The taking of the knee, a small act of solidarity against racism, and the BLM protests were twisted and lied about and used as yet another weapon in the culture wars. Taking the knee was equated with “Marxism”, whatever that was supposed to mean, mobs and street violence. It wasn’t and isn’t any such thing.

It is a quiet moment of reception and silence, a reminder to us of what we need to do to build a better society. But it suited politicians such as Johnson, Patel, Farage and some easily led Tory backbenchers to pretend that Raheem Sterling was the new Trotsky and that Gareth Southgate an agent of “deep woke”, a toothy version of Lenin. Maybe Brexit didn’t help either. As Southgate said in 2018, there were indeed “racist undertones” in the Leave campaign in the EU referendum. Makes sense.

The great irony of course is that Johnson and Patel pretend that racism isn’t that much of a problem in this country, but the response to the taking of the knee and the backlash overnight against Marcus Rashford (in particular) demonstrated all too painfully why such gestures and action are still needed. Racism is endemic. All the unfunny jokes and offensive emojis prove that to far too many people black lives don’t matter. Point proven.

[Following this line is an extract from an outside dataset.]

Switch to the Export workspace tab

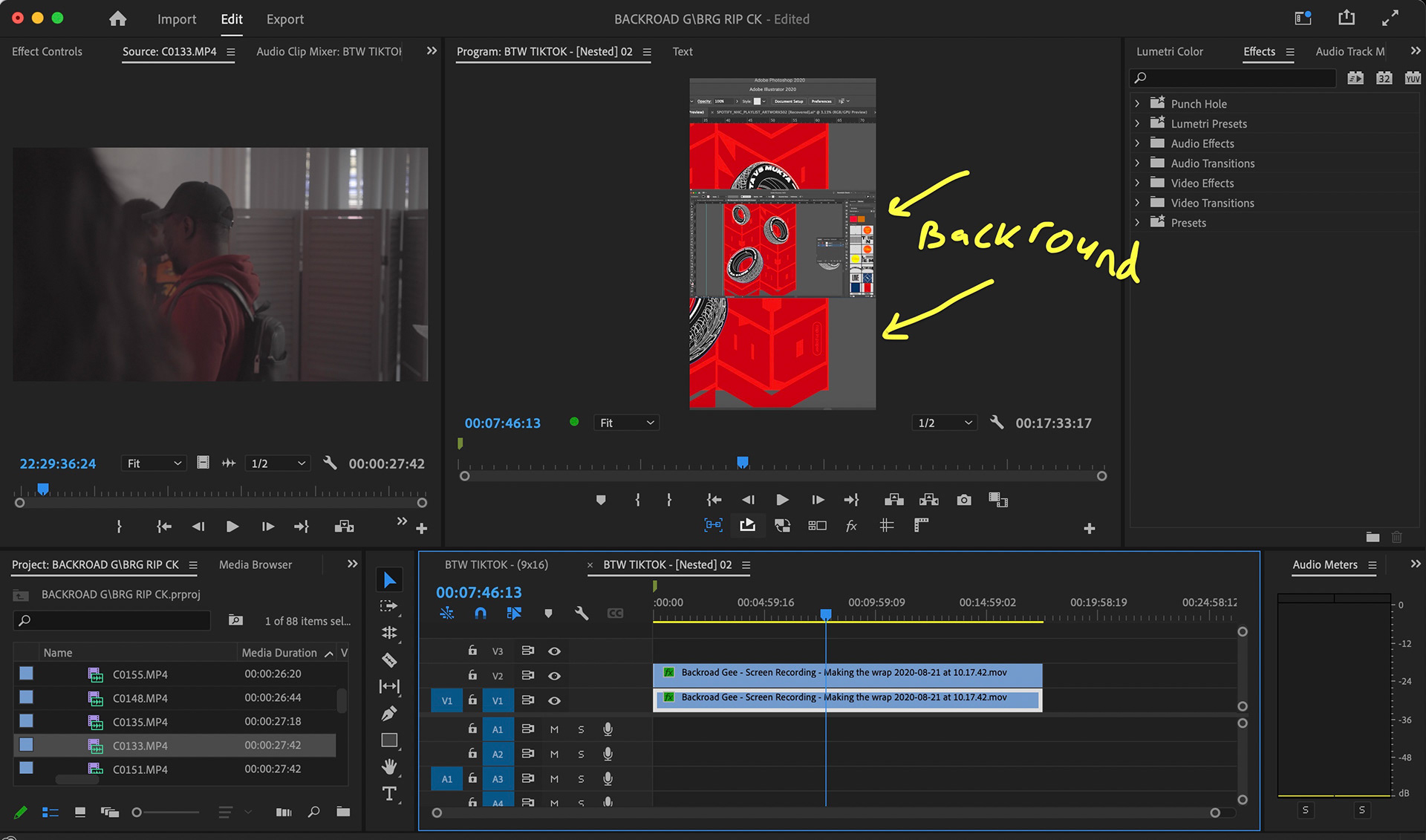pos(285,19)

According to the prime minister and the home secretary, Britain has come a long way, and if you’re a person of colour you are OK so long as you work hard and do your best. After all, look at how well Patel has done for herself. Well, maybe that’s not so obvious this morning to these young players who have indeed worked hard, done their best and who sang God Save the Queen lustily before every match they played, and yet been rewarded by being assaulted in this way.

It’s more than just hurtful stuff – it tells us that there is something still very wrong, for the social media racists are the tip of a considerable iceberg of quieter, unspoken, covert, unconscious racism and bias across society, something that it suits Patel and Johnson to ignore and deny.

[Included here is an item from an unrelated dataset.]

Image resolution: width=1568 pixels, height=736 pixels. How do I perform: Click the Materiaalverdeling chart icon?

When they bang on about stilling immigration and controlling borders they really do make people wonder why immigration now is such a terrible thing for Britain, but immigration of the past (including members of the Johnson and Patel families) was enriching and beneficial. Whether it is illegal or not seems beside the point if you think the multicultural society was a mistake and is a failure. That is what is being booed when they boo at the football matches and attack Black players.

The good thing about the wave of abuse is that it disproves the notion that Britain is some sort of land of equal racial opportunity, and the cause of racial inequality can only be down to the failings of the people from those communities, and nothing to do with prejudice in society at large. Johnson, Patel and the rest of them have been caught out once again for trying to gaslight people of colour. They’ve been getting away with it for too long.

I’m intrigued to learn what Gareth’s next game plan is. Not for some international game as we look forward to the World Cup, but the tactics for the squad at the inevitable “welcome home” receptions at Downing Street and Buckingham Palace. If I was Gareth Southgate I’d ask the team if they would want to take the knee before Boris Johnson makes his jolly hypocritical speech, or before Prince William gives his (in his case) sincere thanks on behalf of the nation.

I’d suggest to them that they blank Priti Patel if she dared to show her face in the room. But Gareth and the team are better than that, they’ll behave impeccably and do the right thing. They always do. They should keep taking the knee though, no matter what.